The Red Dog Project matches rescue dogs with prisoners in an effort to rehabilitate them both.

By Cari Jorgensen | Posted: August 4, 2014, 5:30 p.m. EDT

Anyone who has been around rescue dogs knows there is an adjustment period – a time frame in which these pets need to get ready for adoption. Some are afraid, distrusting while others show aggression or destructive behavior.

In an effort to help ready rescue dogs for their next step and forever homes, The Red Dog Project is collaborating with the York Correctional Institution in Niantic, Connecticut. Inmates at the facility care for, love and rehabilitate the dogs so that they can have the best chance at adoption. The dogs chosen for the project are taken from various kill shelters in Connecticut and Georgia; some are mere hours away from euthanasia. Through this project, which began October 31, 2013, 40 dogs have found new homes.




Dog Days rescue group founder, Lorin Liesenfelt, runs the Red Dog Project. She visits the prison twice a week at minimum and teaches the inmates how to handle the dogs and ready them for adoption. Inmates in low-level security who have no disciplinary tickets are eligible to participate.

"The women here are so patient and understanding,” Liesenfelt told the Houston Chronicle. "They want the dogs to succeed.”

During her visits, Liesenfelt gently encourages the inmates on how to get a somewhat bored dog more interested in walking, and the inmates get to give the dogs treats when he performs successfully.

One inmate, Randi, questioned her emotional readiness when she was selected to participate. Serving time for violating a restraining order, Randi had her own problems to deal with, which included drug addiction and past abusive relationships. Being selected as part of the project allowed Randi to learn responsibility and how to be accountable for something other than herself.

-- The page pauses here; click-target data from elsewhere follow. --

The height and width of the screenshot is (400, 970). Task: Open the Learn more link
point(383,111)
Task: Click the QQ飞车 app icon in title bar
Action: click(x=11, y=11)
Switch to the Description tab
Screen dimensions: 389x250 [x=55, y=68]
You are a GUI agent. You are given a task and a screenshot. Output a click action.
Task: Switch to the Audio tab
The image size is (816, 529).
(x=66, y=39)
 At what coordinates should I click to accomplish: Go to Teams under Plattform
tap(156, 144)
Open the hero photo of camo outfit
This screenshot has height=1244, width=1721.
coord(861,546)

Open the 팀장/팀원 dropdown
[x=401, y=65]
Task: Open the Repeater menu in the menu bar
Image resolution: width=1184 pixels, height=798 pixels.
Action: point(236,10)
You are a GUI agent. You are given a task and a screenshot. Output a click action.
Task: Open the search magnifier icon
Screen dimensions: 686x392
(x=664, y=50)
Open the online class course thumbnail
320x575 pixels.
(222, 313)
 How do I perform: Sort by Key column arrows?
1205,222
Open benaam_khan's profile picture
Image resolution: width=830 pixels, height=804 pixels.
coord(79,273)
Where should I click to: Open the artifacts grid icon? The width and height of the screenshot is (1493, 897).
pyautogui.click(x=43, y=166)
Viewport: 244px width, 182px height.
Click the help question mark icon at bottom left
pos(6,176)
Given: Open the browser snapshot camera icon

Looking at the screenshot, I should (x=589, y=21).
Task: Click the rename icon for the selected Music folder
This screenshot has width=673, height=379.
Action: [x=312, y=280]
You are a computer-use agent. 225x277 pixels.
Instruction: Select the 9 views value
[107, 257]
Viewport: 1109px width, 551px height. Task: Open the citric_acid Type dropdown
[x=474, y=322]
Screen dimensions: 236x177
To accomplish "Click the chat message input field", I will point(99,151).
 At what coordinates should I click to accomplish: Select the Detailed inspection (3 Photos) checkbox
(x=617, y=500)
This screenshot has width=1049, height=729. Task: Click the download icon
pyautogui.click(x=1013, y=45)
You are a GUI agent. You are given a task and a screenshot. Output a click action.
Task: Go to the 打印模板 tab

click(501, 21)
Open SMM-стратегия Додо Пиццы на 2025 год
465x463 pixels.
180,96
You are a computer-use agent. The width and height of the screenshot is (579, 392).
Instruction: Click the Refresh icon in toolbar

Another inmate, Tiffany, believes that the dogs save them as much as they save the dogs. She sees the project as therapy for the inmates and finds saving a life very rewarding.

However, the inmates are not given the chance to get too attached to any one dog. While their rooms contain dog crates and baby gates, each week they get a different dog. This way, the dogs socialize with more than one person during their four-to-six-week stay.

The purpose is to rehabilitate the dogs; the hope is that both dogs and inmates will prosper.

The Red Dog Project got its name from a rescued pit bull mix that had mange and parvovirus, among other health issues. The dog’s conditions resulted in the loss of fur, revealing red skin. Now every dog in need of a little more TLC than others is called a Red Dog.